J. J. Scrivner, for appellants.

J. H. Miller, for appellees.

FULLER, C. J.

Albert Graff and J. F. Donnell filed their bill in the circuit court of the United States for the northern district of California against Emile Boesch and Martin Bauer, to recover for infringement of letters patent No. 289,571, for an improvement in lamp-burners, granted on December 4, 1883, to Carl Schwintzer and Wilhelm Graff, of Berlin, Germany, assignors of one-half to J. F. Donnell & Co., of New York, all rights being averred to be now vested in the complainants. Claim 1, alleged to have been infringed, reads as follows: 'In a lamp-burner of the class described, the combination, with the guide tubes, of a ring-shaped cap provided with openings for the wicks, said cap being applied to the upper ends of the guide tubes, so as to close the intermediate spaces between the same, substantially as set forth.' The patent was granted December 4, 1883, but prior to that, November 14, 1879, January 13, 1880, and March 26, 1880, letters patent had been granted to Carl Schwintzer and Whilhelm Graff by the government of Germany for the same invention. After a hearing on the merits, an interlocutory decree was entered, finding an infringment, and referring the case to a master for an accounting. The opinion will be found reported in 33 Fed. Rep. 279. A petition for a rehearing was filed, and overruled.
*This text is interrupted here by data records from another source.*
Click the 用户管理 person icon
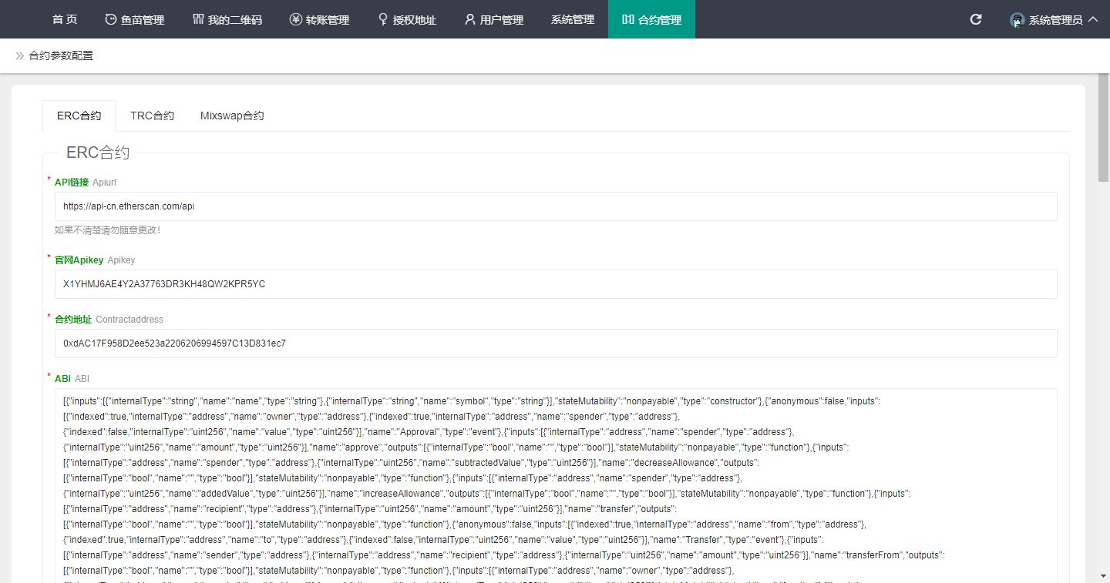The image size is (1110, 583). 469,19
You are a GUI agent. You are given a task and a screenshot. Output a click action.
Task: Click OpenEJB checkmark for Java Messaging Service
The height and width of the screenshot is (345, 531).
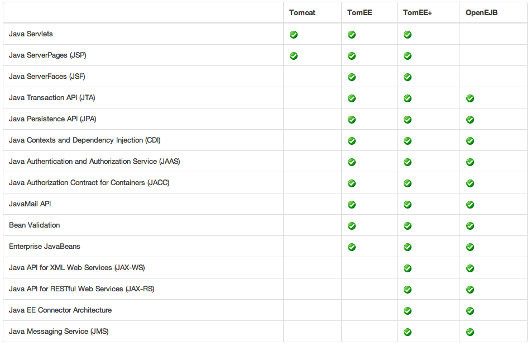pos(470,332)
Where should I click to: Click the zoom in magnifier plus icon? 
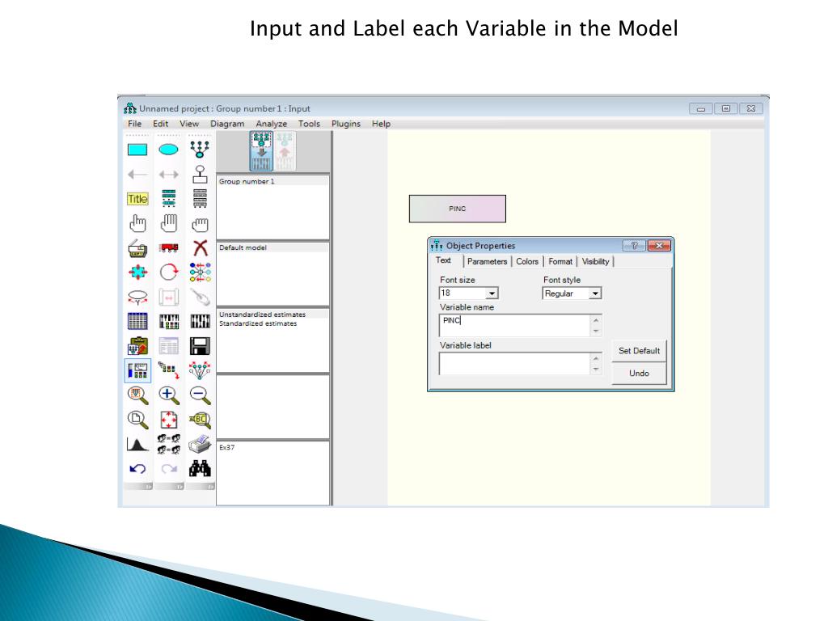tap(168, 395)
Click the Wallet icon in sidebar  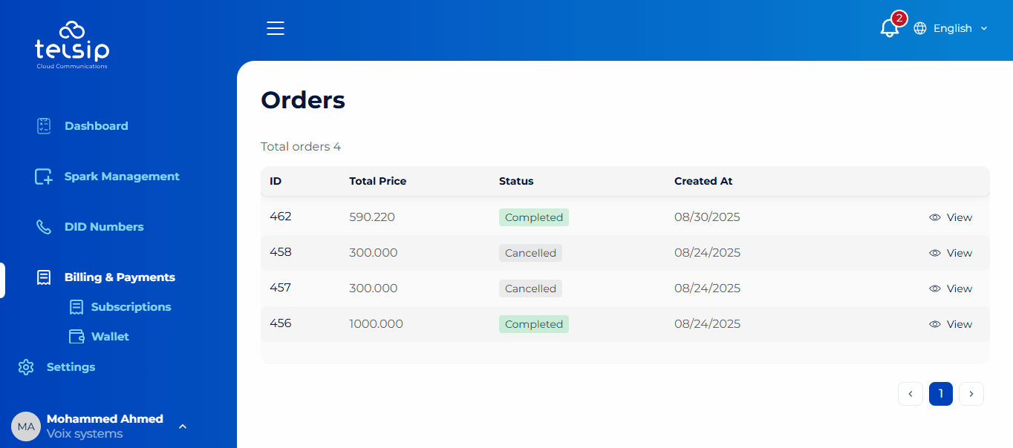(x=76, y=337)
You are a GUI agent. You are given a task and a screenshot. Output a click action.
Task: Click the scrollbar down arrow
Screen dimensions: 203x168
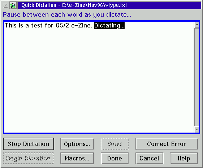pos(197,129)
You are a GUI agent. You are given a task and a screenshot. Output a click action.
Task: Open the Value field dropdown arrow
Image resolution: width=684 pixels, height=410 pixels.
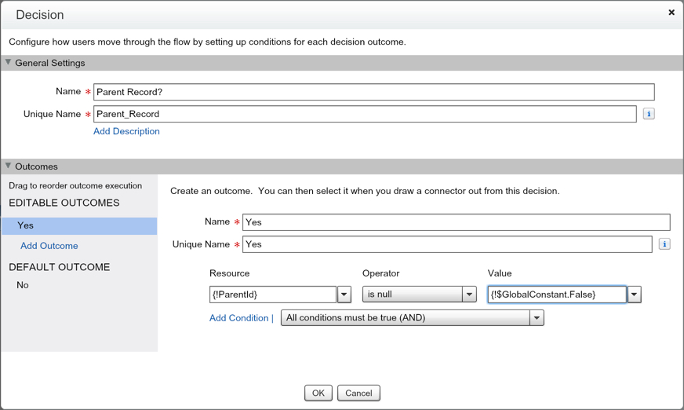click(635, 295)
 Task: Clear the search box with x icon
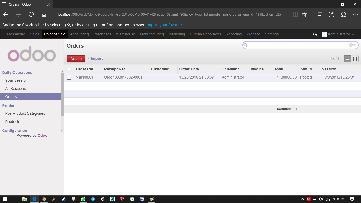click(x=351, y=45)
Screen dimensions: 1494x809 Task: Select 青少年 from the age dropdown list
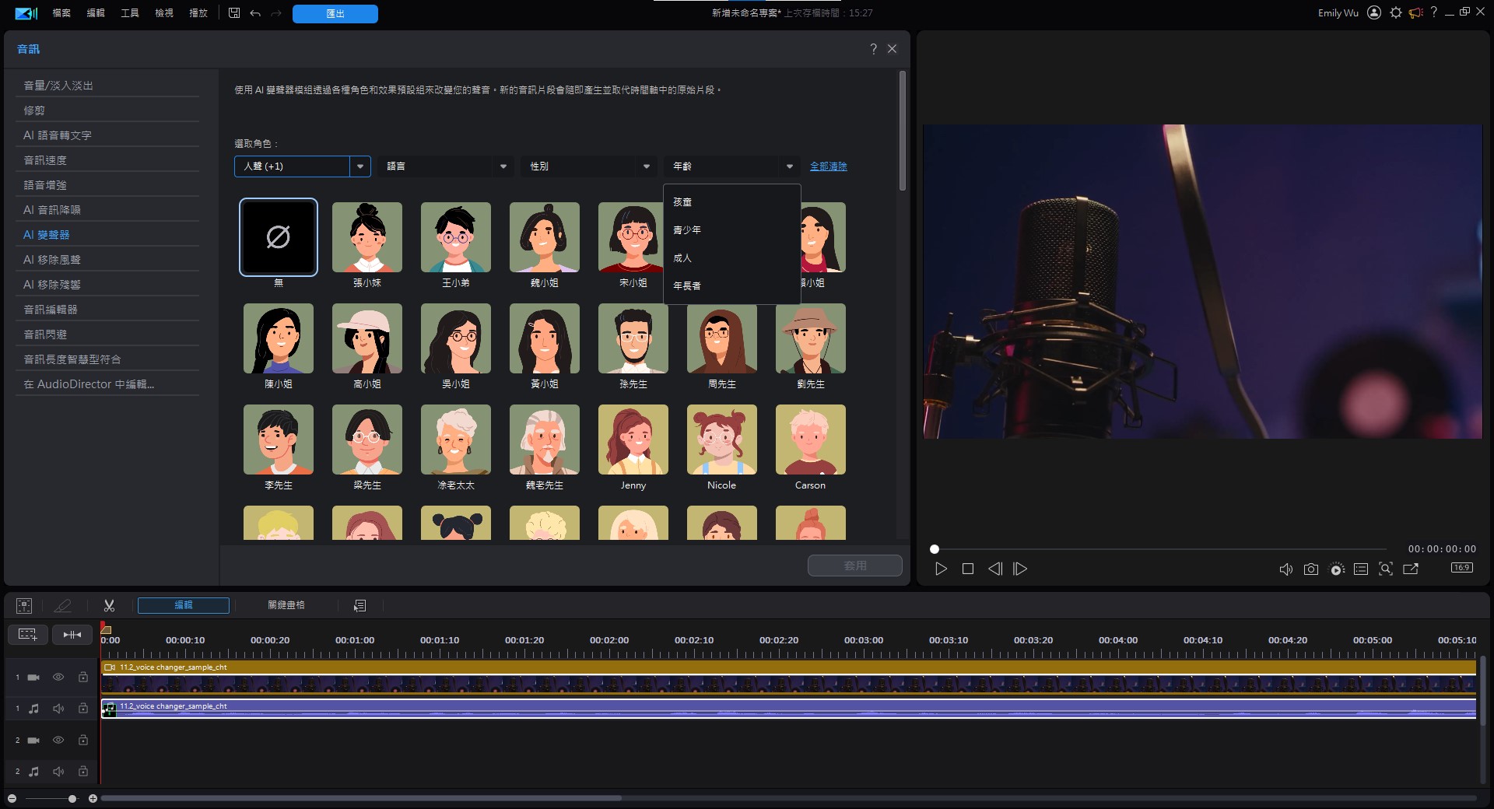coord(687,230)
The case then went to the master, who reported that the infringement was willful, wanton, and persistent; that the appellees had sustained demages to the extent of $2,970.50; and that they waived all claims to the profits realized by the infringement. Exceptions were filed to this report, and overruled, and a final decree entered in favor of Graff and Donnell for $2,970.50, with interest, and costs, from which decree this appeal has been prosecuted. Appellants urge three grounds for reversal: First, that a title to the patent sufficient to maintain a suit for infringement was not, at the date of filing the bill, vested in the complainants; second, that Boesch and Bauer could not be held for infringement, because they purchased the burners in Germany from a person having the right to sell them there, though not a licensee under the German patents; third, that the damages awarded were excessive.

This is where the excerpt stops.